Adam McBurney
- Date of birth: 5 September 1996 (age 28)
- Place of birth: Ballymena, Northern Ireland
- Height: 1.83 m (6 ft 0 in)
- Weight: 103 kg (16.2 st; 227 lb)

Rugby union career
- Position(s): Hooker

Senior career
- Years: Team / Apps / (Points)
- 2017–2021: Ulster / 42 / (50)
- 2021–2024: Edinburgh / 24 / (30)
- 2024: → Gloucester (loan) / 3 / (5)
- 2024-2025: Connacht / 1 / (5)
- 2025-: CS Dinamo București /  / ()
- Correct as of 30 March 2025

International career
- Years: Team / Apps / (Points)
- 2015–2016: Ireland U20 / 17 / (20)
- Correct as of 30 May 2022

= Adam McBurney =

Irish rugby union player

Adam McBurney (born 5 September 1996) is an Irish rugby union player who currently plays for Edinburgh Rugby in the United Rugby Championship.

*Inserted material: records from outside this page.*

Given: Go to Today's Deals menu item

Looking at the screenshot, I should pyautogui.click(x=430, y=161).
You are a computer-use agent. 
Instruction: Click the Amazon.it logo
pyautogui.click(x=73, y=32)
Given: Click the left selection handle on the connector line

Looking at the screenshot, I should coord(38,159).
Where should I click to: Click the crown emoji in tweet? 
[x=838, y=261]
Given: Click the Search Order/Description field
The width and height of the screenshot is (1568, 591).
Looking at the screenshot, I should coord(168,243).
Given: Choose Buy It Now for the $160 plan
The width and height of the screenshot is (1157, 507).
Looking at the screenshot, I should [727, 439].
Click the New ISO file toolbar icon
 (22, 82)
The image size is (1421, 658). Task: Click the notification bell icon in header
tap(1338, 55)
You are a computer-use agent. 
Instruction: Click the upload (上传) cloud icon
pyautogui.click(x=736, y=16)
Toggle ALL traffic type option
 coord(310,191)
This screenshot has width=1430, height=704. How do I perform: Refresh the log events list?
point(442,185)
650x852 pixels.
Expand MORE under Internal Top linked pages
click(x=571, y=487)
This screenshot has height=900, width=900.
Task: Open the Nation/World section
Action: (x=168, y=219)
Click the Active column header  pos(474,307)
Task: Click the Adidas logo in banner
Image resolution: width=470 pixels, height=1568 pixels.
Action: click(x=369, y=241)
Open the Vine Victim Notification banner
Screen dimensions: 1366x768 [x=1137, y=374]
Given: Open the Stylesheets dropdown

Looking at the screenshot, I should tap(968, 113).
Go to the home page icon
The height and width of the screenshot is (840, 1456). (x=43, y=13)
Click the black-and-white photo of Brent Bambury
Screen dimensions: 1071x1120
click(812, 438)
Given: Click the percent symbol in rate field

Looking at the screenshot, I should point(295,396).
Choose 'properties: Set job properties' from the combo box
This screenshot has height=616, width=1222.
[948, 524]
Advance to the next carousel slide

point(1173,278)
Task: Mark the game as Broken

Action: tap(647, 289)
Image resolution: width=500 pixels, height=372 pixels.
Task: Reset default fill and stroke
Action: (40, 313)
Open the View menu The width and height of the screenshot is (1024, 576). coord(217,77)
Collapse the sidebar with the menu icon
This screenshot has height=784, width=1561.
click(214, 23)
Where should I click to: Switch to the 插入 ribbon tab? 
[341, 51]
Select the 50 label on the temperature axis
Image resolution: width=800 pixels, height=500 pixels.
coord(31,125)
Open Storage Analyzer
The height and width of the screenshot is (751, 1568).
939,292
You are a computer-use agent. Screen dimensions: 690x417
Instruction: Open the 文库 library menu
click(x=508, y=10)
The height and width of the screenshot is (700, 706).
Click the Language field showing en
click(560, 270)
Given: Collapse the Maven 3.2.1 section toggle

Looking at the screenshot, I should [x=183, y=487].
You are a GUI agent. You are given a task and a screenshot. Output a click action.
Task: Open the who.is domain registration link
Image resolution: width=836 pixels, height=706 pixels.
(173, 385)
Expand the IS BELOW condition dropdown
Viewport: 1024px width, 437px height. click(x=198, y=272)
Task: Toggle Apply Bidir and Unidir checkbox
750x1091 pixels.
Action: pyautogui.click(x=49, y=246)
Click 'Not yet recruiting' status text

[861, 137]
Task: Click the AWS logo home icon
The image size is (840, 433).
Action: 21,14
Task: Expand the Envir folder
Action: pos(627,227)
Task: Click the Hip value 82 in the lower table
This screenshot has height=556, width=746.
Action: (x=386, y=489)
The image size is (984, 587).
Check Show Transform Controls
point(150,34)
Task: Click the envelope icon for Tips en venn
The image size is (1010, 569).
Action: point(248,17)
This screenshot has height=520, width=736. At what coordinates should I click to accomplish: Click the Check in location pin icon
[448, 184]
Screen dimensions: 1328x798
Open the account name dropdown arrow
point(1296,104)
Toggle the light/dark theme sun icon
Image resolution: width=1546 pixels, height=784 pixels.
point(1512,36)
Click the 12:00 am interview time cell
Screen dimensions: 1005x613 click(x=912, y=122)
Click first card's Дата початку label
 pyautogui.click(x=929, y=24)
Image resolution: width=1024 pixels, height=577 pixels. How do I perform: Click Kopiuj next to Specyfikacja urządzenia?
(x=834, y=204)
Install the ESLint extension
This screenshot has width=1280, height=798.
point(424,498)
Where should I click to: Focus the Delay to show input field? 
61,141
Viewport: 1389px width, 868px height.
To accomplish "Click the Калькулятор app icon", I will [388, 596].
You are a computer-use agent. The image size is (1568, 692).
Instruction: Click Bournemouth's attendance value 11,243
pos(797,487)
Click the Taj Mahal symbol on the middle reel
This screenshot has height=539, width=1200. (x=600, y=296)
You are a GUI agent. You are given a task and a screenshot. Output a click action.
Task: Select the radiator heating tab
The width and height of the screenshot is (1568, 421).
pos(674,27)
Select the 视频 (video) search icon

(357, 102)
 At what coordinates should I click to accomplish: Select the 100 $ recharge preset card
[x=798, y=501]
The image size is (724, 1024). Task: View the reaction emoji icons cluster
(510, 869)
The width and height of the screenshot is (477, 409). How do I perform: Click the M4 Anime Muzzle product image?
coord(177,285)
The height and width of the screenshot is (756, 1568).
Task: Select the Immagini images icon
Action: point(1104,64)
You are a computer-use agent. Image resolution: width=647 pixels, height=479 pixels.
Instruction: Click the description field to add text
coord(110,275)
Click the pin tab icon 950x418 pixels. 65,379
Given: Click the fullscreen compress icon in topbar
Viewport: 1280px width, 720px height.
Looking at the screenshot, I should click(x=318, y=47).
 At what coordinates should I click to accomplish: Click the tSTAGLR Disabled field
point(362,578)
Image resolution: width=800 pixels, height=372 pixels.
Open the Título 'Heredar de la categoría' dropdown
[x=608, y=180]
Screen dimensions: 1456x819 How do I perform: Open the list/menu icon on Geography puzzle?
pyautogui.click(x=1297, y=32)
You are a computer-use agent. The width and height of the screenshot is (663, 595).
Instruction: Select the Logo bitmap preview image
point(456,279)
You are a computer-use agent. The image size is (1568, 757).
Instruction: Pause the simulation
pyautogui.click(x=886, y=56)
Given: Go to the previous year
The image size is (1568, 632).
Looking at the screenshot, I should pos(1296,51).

He started playing with Randalstown RFC at about eight years old, and was named Youth Player of the Season in the 2014 Ulster Rugby Awards. He was selected for the Ulster under-18 team, and from there was selected for Ireland at under-18 and under-20 level, appearing at the 2016 Under-20 World Championship. He played club rugby for Ballymena R.F.C. in the All-Ireland League. He joined the Ulster academy ahead of the 2016–17 season. He made his senior debut for Ulster on 30 September 2017 in round 5 of the 2017–18 Pro14, featuring off the bench in the provinces 27–23 loss against Italian side Zebre. He played four seasons with Ulster, vying with John Andrew for the second-choice hooker spot behind Rob Herring.

McBurney, who is Scottish-qualified through his grandmother, signed with Edinburgh in March 2021. He returned to Ireland with Connacht in 2024. He moved to CS Dinamo București in March 2025.